Thought to be traditionally oriented to internal sensations, meditation and self-awareness are also wellsprings of skillful techniques and insights not only into ourselves, but into others and our relationship with them. Meditation and mediation can be integrated by improving awareness which can easily be applied to a wide range of difficult conversations, interactions, and relationships.


Meditation leads to inward attention such as on the breath, noticing thoughts, emotions, and internal bodily sensations, then letting them go. On the other hand, mediation focuses attention on outer manifestations such as on communications and interactions between parties-in-conflict, identifying and discussing what is not working in their relationship, then generating possible options on what might be done to improve or let go of it. These inner and outer combinations allow for more creative solutions.





Some examples of the use of mediation techniques include: empathetic storytelling and private reflection, creatively reframing differences to reflect underlying unities, asking parties to empathetically imagine what it might have been like to have experienced what the other person experienced; asking them to speak directly to each other from their hearts; drawing their awareness to what they are experiencing at the moment; asking each what the other could do that would help them listen or speak more openly, and using feedback to reinforce awareness and on-going practice.
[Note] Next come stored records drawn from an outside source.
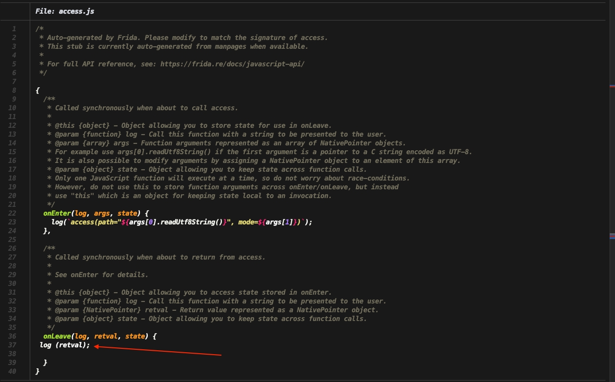Jump to the upper marker in right ruler

pyautogui.click(x=612, y=85)
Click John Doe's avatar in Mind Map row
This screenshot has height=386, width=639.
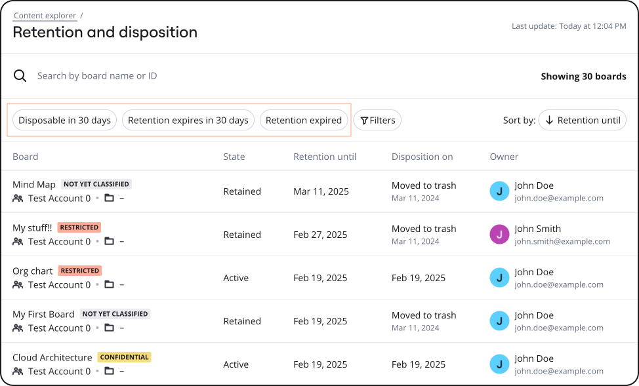[499, 191]
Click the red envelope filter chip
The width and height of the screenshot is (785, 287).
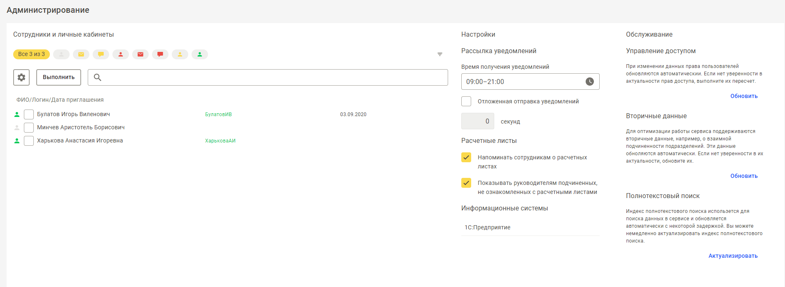click(x=140, y=54)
It also helps to make people mindful by questions that will help draw attention to what really matters like: What am I doing that is helping to fuel the conflict? What am I not doing that is helping to fuel the conflict? How might changing my attitude, behavior, or response help me resolve, transform, or transcend it? What would it take for me to do so? What is preventing me from moving forward or letting go?

There are boundless opportunities for integrating mindfulness, awareness, insight, and contemplation practices into dispute resolution, both personally and professionally. All it takes is some daring to break the glass ceiling. ###



Marides Virola-Gardiola is the President of MedNet. She is an independent facilitator and trainer specializing in organizational development, human resource development, peacebuilding and conflict transformation. She has been creatively integrating meditation into her work since 1994.